### 本文:
##############################

また、酸基を導入するための単量体は、重合後に酸基を付与しうる単量体であってもよく、例えば、2−ヒドロキシエチル(メタ)アクリレート等の水酸基を有する単量体、グリシジル(メタ)アクリレート等のエポキシ基を有する単量体、2−イソシアナートエチル(メタ)アクリレート等のイソシアネート基を有する単量体等が挙げられる。重合後に酸基を付与しうる単量体を用いる場合、重合後に酸基を付与する処理を行う必要がある。重合後に酸基を付与する処理は、単量体の種類によって異なり、例えば、次の処理が挙げられる。水酸基を有する単量体を用いる場合であれば、例えば、コハク酸無水物、テトラヒドロフタル酸無水物、マレイン酸無水物等の酸無水物を付加させる処理が挙げられる。エポキシ基を有する単量体を用いる場合であれば、例えば、N−メチルアミノ安息香酸、N−メチルアミノフェノール等のアミノ基と酸基を有する化合物を付加させか、又は、例えば(メタ)アクリル酸のような酸を付加させた後に生じた水酸基に、例えば、コハク酸無水物、テトラヒドロフタル酸無水物、マレイン酸無水物等の酸無水物を付加させる処理が挙げられる。イソシアネート基を有する単量体を用いる場合であれば、例えば、2−ヒドロキシ酪酸等の水酸基と酸基を有する化合物を付加させる処理が挙げられる。
【0197】
ポリマー(a)を得るための単量体が、酸基を導入するための単量体を含む場合、その含有割合は、特に制限されないが、全単量体成分中、5〜70質量%が好ましく、より好ましくは10〜60質量%である。
【0198】
ラジカル重合性二重結合を導入するための単量体としては、例えば、例えば、(メタ)アクリル酸、イタコン酸等のカルボキシル基を有するモノマー;無水マレイン酸、無水イタコン酸等のカルボン酸無水物基を有するモノマー;グリシジル(メタ)アクリレート、3,4−エポキシシクロヘキシルメチル(メタ)アクリレート、o−(またはm−、またはp−)ビニルベンジルグリシジルエーテル等のエポキシ基を有するモノマー;等が挙げられる。ラジカル重合性二重結合を導入するための単量体を用いる場合、重合後にラジカル重合性二重結合を付与するための処理を行う必要がある。重合後にラジカル重合性二重結合を付与するための処理は、用いるラジカル重合性二重結合を付与しうるモノマーの種類によって異なり、例えば、次の処理が挙げられる。(メタ)アクリル酸やイタコン酸等のカルボキシル基を有するモノマーを用いる場合であれば、グリシジル(メタ)アクリレート、3,4−エポキシシクロヘキシルメチル(メタ)アクリレート、o−(またはm−、またはp−)ビニルベンジルグリシジルエーテル等のエポキシ基とラジカル重合性二重結合とを有する化合物を付加させる処理が挙げられる。無水マレイン酸や無水イタコン酸等のカルボン酸無水物基を有するモノマーを用いる場合であれば、2−ヒドロキシエチル(メタ)アクリレート等の水酸基とラジカル重合性二重結合とを有する化合物を付加させる処理が挙げられる。グリシジル(メタ)アクリレート、3,4−エポキシシクロヘキシルメチル(メタ)アクリレート、o−(またはm−、またはp−)ビニルベンジルグリシジルエーテル等のエポキシ基を有するモノマーを用いる場合であれば、(メタ)アクリル酸等の酸基とラジカル重合性二重結合とを有する化合物を付加させる処理が挙げられる。

##############################

### データ:
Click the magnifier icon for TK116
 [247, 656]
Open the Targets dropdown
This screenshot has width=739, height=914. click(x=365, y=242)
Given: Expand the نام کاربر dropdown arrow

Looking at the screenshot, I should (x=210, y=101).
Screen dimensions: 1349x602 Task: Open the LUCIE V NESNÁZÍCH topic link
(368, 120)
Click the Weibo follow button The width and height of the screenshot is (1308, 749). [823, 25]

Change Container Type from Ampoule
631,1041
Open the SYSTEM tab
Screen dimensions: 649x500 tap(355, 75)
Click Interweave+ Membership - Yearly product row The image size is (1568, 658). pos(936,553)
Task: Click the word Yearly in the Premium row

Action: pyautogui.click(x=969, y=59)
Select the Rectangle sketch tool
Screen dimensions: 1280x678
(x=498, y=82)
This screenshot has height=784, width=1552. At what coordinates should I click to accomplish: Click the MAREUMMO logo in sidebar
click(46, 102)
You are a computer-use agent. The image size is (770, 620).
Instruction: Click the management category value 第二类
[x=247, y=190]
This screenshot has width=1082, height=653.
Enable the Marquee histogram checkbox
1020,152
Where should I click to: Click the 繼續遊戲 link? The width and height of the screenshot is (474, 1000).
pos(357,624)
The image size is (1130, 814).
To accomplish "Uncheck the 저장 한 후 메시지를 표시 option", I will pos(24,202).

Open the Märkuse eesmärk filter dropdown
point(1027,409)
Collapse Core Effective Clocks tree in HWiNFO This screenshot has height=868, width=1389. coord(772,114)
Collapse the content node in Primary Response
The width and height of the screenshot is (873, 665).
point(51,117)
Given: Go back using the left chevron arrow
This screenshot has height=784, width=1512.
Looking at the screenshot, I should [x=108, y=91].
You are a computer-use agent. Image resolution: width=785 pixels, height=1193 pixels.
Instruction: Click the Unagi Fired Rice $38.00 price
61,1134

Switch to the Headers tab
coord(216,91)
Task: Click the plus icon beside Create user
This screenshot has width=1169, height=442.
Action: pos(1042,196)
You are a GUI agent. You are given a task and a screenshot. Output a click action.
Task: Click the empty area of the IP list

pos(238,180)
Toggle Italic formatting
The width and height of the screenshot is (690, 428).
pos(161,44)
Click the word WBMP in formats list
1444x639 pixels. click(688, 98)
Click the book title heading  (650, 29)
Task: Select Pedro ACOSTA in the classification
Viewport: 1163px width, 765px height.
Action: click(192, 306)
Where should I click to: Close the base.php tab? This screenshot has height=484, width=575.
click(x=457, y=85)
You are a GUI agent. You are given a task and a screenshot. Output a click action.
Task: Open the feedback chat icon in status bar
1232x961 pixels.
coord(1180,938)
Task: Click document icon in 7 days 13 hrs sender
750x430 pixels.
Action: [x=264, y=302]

##############################

### 練習問題:
**a)** ポリマー用単量体についての本文のうち、ラジカル重合性二重結合を導入するための単量体の例を挙げている最初の文から、具体的な化合物名をすべて抜き出してください。
**b)** ポリマー用単量体についての本文を、最後の文の後から書き進めてください。

### 各問の結果:
**a)**
・(メタ)アクリル酸
・イタコン酸
・無水マレイン酸
・無水イタコン酸
・グリシジル(メタ)アクリレート
・3,4−エポキシシクロヘキシルメチル(メタ)アクリレート
・o−(またはm−、またはp−)ビニルベンジルグリシジルエーテル

**b)**
【0199】
ポリマー(a)を得るための単量体が、ラジカル重合性二重結合を導入するための単量体を含む場合、その含有割合は、特に制限されないが、全単量体成分中、5〜70質量量%が好ましく、より好ましくは10〜60質量%である。
【0200】
エポキシ基を導入するための単量体としては、例えば、グリシジル(メタ)アクリレート、3,4−エポキシシクロヘキシルメチル(メタ)アクリレート、o−(またはm−、またはp−)ビニルベンジルグリシジルエーテル等が挙げられる。
ポリマー(a)を得るための単量体が、エポキシ基を導入するための単量体を含む場合、その含有割合は、特に制限されないが、全単量体成分中、5〜70質量%が好ましく、より好ましくは10〜60質量%である。
【0201】
他の共重合可能な単量体としては、例えば、(メタ)アクリル酸メチル、(メタ)アクリル酸エチル、(メタ)アクリル酸n−プロピル、(メタ)アクリル酸イソプロピル、(メタ)アクリル酸n−ブチル、(メタ)アクリル酸イソブチル、(メタ)アクリル酸t−ブチル、(メタ)アクリル酸メチル2−エチルヘキシル、(メタ)アクリル酸シクロヘキシル、(メタ)アクリル酸ベンジル、(メタ)アクリル酸2−ヒドロキシエチル等の(メタ)アクリル酸エステル類;スチレン、ビニルトルエン、α−メチルスチレン等の芳香族ビニル化合物;N−フェニルマレイミド、N−シクロヘキシルマレイミド等のN−置換マレイミド類;ブタジエン、イソプレン等のブタジエンまたは置換ブタジエン化合物;エチレン、プロピレン、塩化ビニル、アクリロニトリル等のエチレンまたは置換エチレン化合物;酢酸ビニル等のビニルエステル類;等が挙げられる。これらの中でも、(メタ)アクリル酸メチル、(メタ)アクリル酸シクロヘキシル、(メタ)アクリル酸ベンジル、スチレンが、透明性が良好で、耐熱性を損ないにくい点で好ましい。
【0202】
ポリマー(a)を得るための単量体が、他の共重合可能な単量体を含む場合、その含有割合は特に制限されないが、全単量体成分中、95質量%以下が好ましく、85質量%以下であるのがより好ましい。
【0203】
ポリマー(a)の重量平均分子量は、特に制限されないが、着色感放射線性組成物の粘度、及び該組成物により形成される塗膜の耐熱性の観点から、好ましくは2000〜200000、より好ましくは5000〜100000であり、更に好ましくは5000〜20000である。
また、ポリマー(a)が酸基を有する場合には、酸価が、好ましくは30〜500mgKOH/g、より好ましくは50〜400mgKOH/gであるのがよい。
【0204】
ポリマー(a)は、少なくとも、エーテルダイマーを必須とする前記の単量体を重合することにより、容易に得ることができる。このとき、重合と同時にエーテルダイマーの環化反応が進行してテトラヒドロピラン環構造が形成される。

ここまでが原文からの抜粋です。